Task to carry out =>
Please reproduce the entries below exactly from the line holding "Task: Click the" through the last line, both included, and omit any pictures.

Source material =>
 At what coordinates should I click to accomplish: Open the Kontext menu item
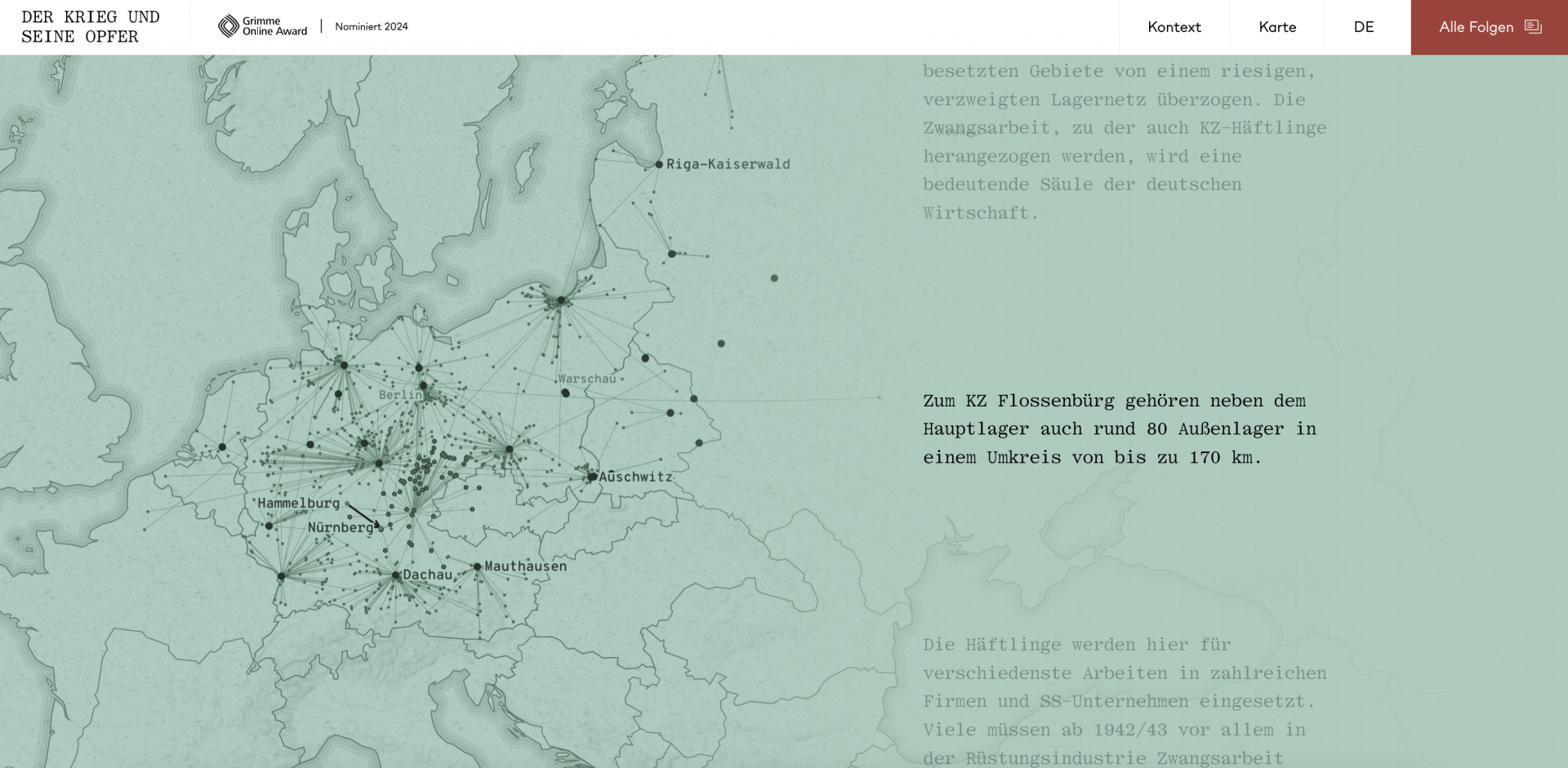pyautogui.click(x=1174, y=27)
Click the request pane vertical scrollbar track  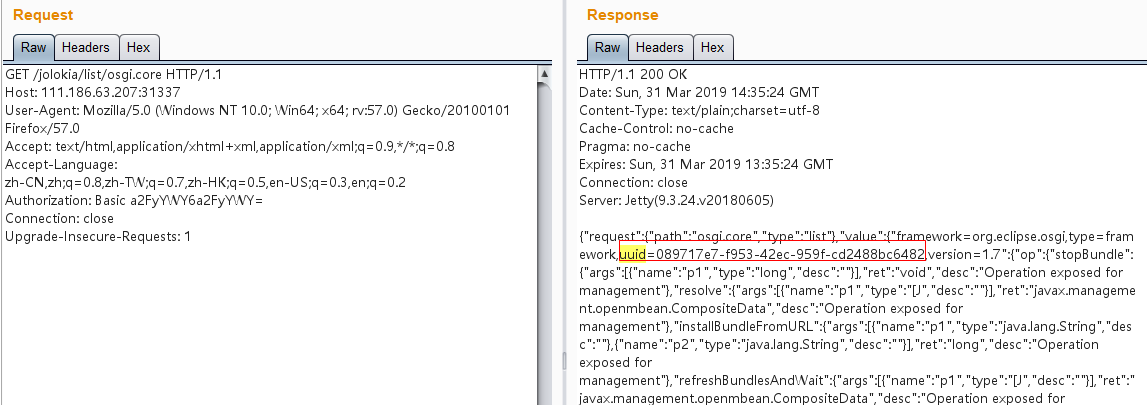pyautogui.click(x=544, y=250)
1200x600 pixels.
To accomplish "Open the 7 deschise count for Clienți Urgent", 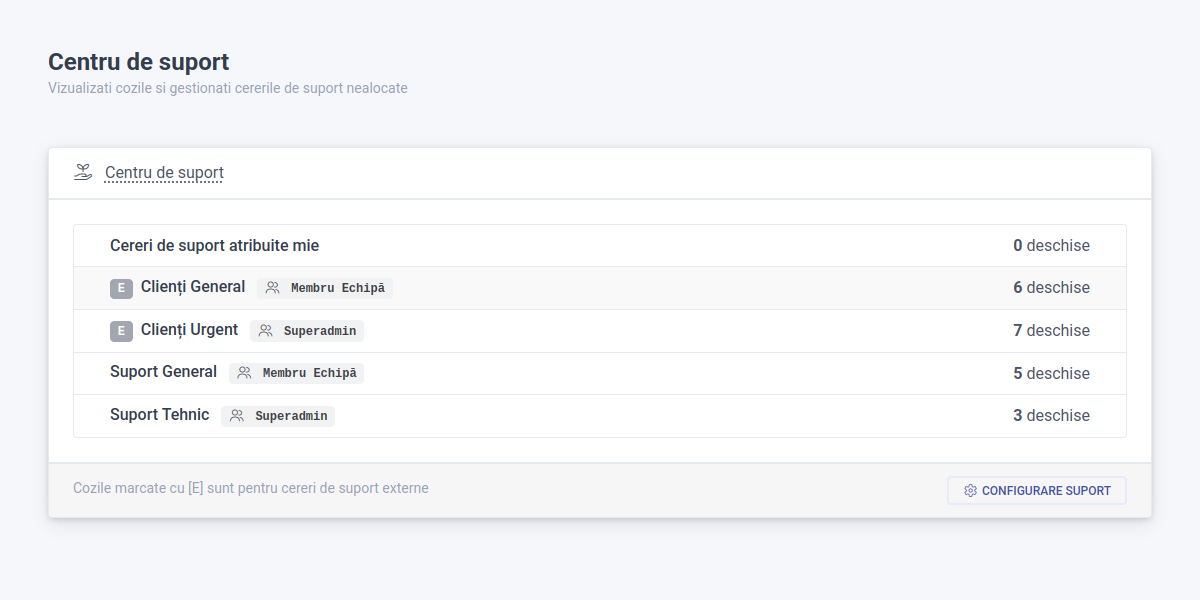I will (1051, 330).
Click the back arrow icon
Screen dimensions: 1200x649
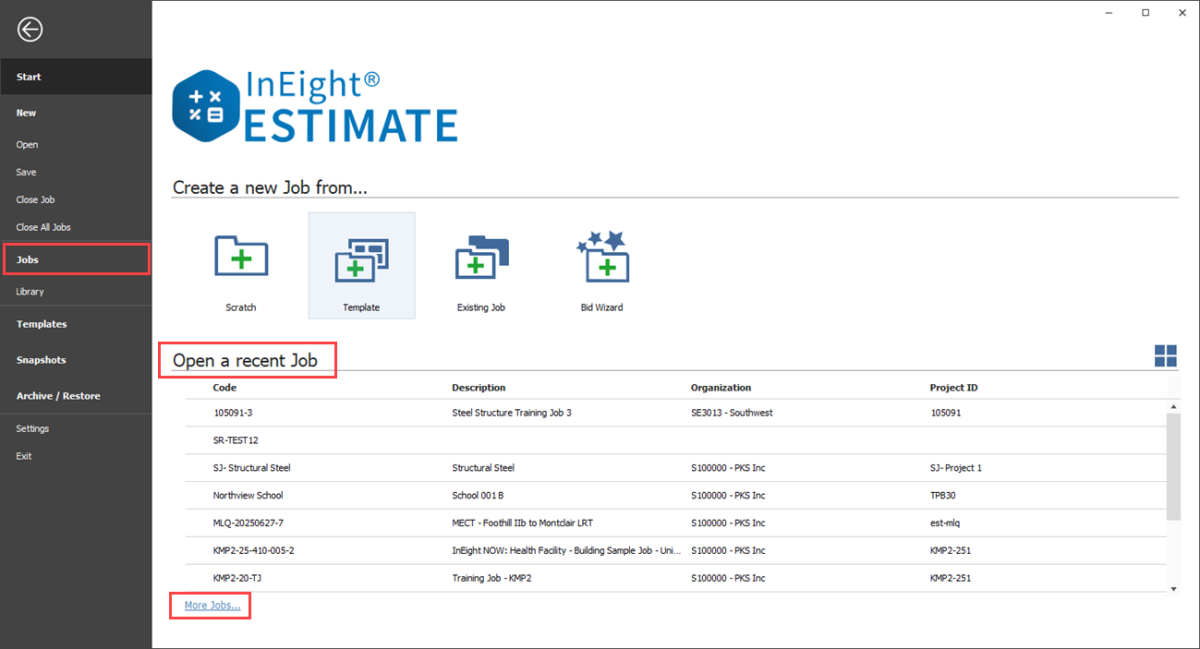pos(30,30)
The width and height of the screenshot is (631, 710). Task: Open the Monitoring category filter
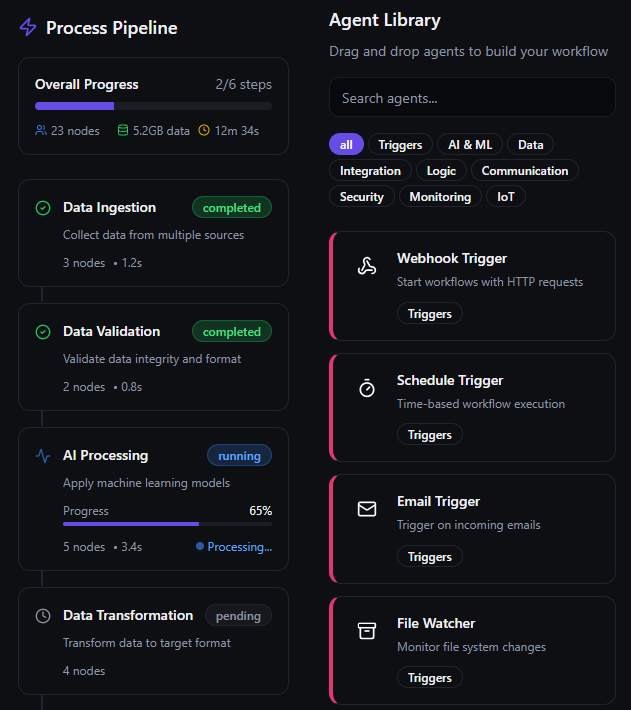click(440, 197)

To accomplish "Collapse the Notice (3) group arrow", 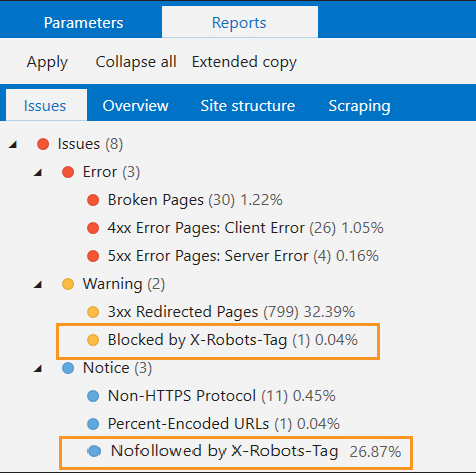I will click(x=38, y=368).
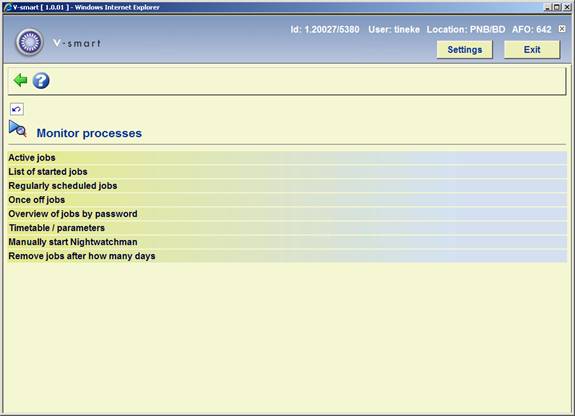Click the Monitor processes magnifier icon
Viewport: 575px width, 416px height.
(x=18, y=129)
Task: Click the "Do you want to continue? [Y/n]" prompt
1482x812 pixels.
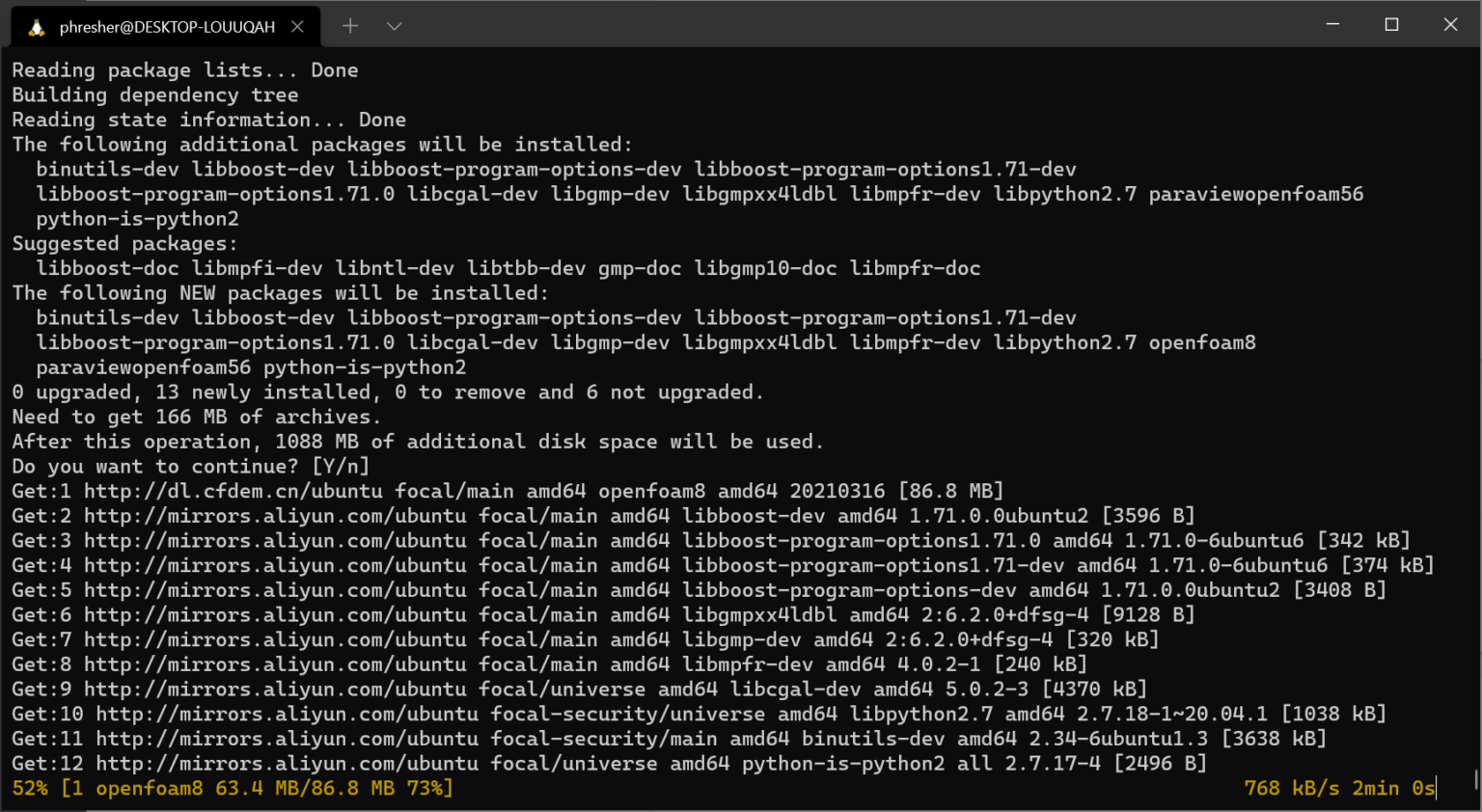Action: coord(190,467)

Response area =>
Task: Click the "Do you want to continue? [Y/n]" prompt
1482x812 pixels.
Action: coord(190,467)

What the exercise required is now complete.